Duncan Young is managing director of Retirement Plus

“John and Victoria have few options available to them to make life a little easier in their last years together. They need to raise finance off at least half of the value of their property, which makes it very unlikely that a conventional lifetime mortgage will meet their needs, so their adviser will have to look to the home reversion market for a potential solution.

Raising sufficient funds will still be difficult in the normal home reversion market, but there is the opportunity of seeking an impaired life quotation from three providers.
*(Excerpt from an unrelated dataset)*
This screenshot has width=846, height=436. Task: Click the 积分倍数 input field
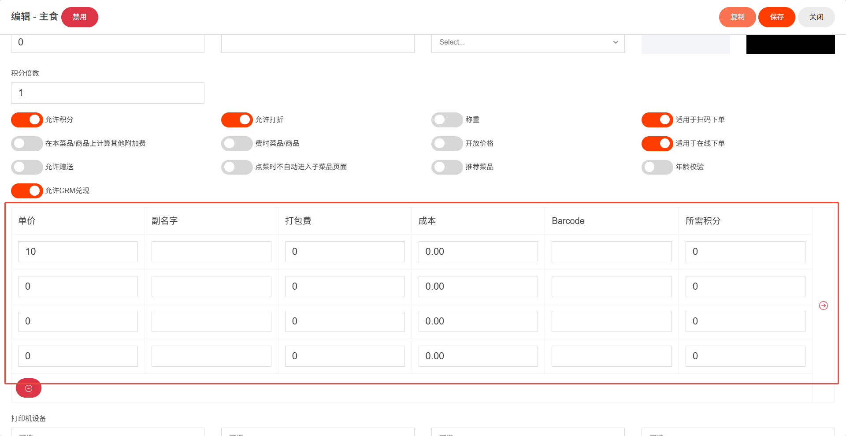[x=108, y=93]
It is probable with their medical history that John and Victoria would be able to raise a reasonable amount, more than £100,000 if they so wish – probably around £114,000. One hopes that their intermediary has taken the trouble to take the necessary home reversion exams and is aware of the impaired life options available.”

Dean Mirfin is business development director at Key Retirement Solutions

“If considering an equity release option to meet their needs, John and Victoria may well be depending on providers who will offer impaired rates. Standard loan-to-values (LTV) from lifetime mortgages will not meet their expectations. The maximum LTV from lifetime would be 40 per cent (£80,000) available from Stonehaven.

Impaired rates on a lifetime mortgage would not be of benefit as LTVs are based on the youngest life, which is John and he is healthy. A potential route would be a home reversion, which would offer greater sums. Average reversion rates should produce close to their target amount however the calculation for impairment would increase the rates offered from a number of providers even though Victoria is the older life as the calculation is based on both ages. Finding out the effect of Victoria’s health on the amount available can be done at little, or with some providers, no cost.”

Simon Chalk is mortgage planner at Mortgage Portfolio Services

“Home Income Plans were usually set up on a fixed interest and fixed annuity income basis, sufficient to service the interest payments with remainder to the borrower, after any income tax deduction, so I take ‘badly performing’ to mean only that the income has failed to keep up with the cost of living. A lifetime mortgage or home reversion will allow them to keep all of the net annuity income and remain in their home. If the plan was arranged before April 1999, then MIRAS will be lost.

Ordinary equity release products would not cover the £100,000 mortgage. Indicative terms could be obtained from those few providers with impaired life terms and offering 50 per cent LTV by completing a health questionnaire. An application could then be made, enabling them to apply for GP reports and issue an offer.”